The fact is, Russians have become increasingly worried about basic quality of life issues in the last ten years. Last year, the talk of the towns was cuts to healthcare spending – a topic that has aged well. The young now view social mobility as beyond their reach, unless their families have appropriate political or business connections, so they are opting for physical mobility instead.

But the nation’s capital cannot continue to expand at its current rate to accommodate millions more pouring in from the regions in search of work that, frankly speaking, is not there. Russia’s unemployment level has doubled and affected urban centres far greater. Rural unemployment actually decreased in September.

City-based jobs are slowly being wiped out and many larger companies started encouraging their employees to work from home last month. Even the Moscow city government is holding off on additional spending without a return to a full lockdown, setting aside RUB700bn of borrowed money to be spent over a period of three years.

The long-term polarisation and regional disparities in Russia are unsustainable going forward.

Historically, and particularly following the USSR’s collapse, the focus has been on those resource-rich peripheries or heavily populated regions. That story is well documented: post 2014, Russia did not wean itself off its heavy reliance on commodities. As statistics from the World Bank show, reliance increased. As oil prices climbed in the mid-2000s, so too did the demand for better accommodation, consumption of new products and entertainment. These demands remain in Russia’s regions, but the economy’s and currency’s position does not.

The result has been uneven development and underperforming, expensive public services. Most regions now face an employment misbalance, lack of resources and institutional capacity to govern. Movement and migration to the cities is adding to the existing development pressures at all levels of government. And this was before the pandemic struck.
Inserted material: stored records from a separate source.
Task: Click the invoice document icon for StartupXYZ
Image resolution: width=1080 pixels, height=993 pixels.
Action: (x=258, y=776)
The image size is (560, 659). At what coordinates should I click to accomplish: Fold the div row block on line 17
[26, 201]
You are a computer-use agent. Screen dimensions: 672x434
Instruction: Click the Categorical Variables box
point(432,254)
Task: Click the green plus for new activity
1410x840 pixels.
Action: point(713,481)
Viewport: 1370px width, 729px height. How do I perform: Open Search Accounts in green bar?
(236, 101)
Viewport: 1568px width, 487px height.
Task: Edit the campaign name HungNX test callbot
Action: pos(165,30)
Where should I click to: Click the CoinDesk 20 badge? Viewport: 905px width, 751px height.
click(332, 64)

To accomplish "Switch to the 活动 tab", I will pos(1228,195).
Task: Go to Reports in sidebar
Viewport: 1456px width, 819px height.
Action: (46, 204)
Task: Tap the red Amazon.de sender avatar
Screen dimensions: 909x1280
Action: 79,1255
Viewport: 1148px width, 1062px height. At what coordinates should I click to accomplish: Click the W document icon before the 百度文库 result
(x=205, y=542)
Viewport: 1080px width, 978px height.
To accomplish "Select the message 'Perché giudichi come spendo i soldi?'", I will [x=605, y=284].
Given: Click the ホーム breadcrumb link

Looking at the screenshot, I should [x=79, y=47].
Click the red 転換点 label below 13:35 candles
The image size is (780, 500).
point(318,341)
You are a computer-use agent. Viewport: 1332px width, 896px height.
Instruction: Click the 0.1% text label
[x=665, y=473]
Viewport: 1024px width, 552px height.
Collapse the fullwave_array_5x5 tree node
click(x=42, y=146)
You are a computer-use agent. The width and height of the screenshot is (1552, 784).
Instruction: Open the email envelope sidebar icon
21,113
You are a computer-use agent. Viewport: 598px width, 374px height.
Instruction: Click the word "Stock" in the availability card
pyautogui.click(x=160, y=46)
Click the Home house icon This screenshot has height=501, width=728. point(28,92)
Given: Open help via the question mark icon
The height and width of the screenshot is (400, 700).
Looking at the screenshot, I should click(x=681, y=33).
Towns with populations less than half a million have been the biggest losers. Russia’s urban population has risen steadily since 2007, but it is more concentrated in the larger cities than ever before. And part of the government’s answer was encouraging people to have more children.

Some attempt was made by Dmitry Medvedev in 2010-11 to develop the regional economy by encouraging innovation in sixteen cities with smaller urban settlements, but these were largely unsuccessful. And to be fair, there were many reasons for this; some were culturally and regionally specific; federal budgetary constraints had an important impact; in some cases, a system of mutual trust between municipal and regional governments, necessary to enact the reforms, never emerged.

Redevelopment funds (around $1.5bn annually) were also helping forty smaller Russian cities with a combined population of 23mn, stretching from Europe to the Far East, including historic towns in Russia’s west. Rail, streets and squares were all being transformed in an effort to boost domestic tourism and increase local living standards. Billions more had been promised but may be put on hold.

Russia’s strongly centralised political system means the national government must fully support an economic rescue package for it to be successful. In the past, it has been rather lukewarm (the two notable exceptions being Sochi for the 2014 Winter Olympics, and the 2018 Football World Cup cities).

Properly addressing this structural imbalance of Russia’s regions is well overdue, but little in the way of solutions or policy is coming out of the Kremlin on this issue. There is still RUB100bn to be transferred to the regions by the end of the year, but it likely is not enough.

The default option, at least for now, seems to be austerity. To put it bluntly, that is the last thing Russia’s regional residents need.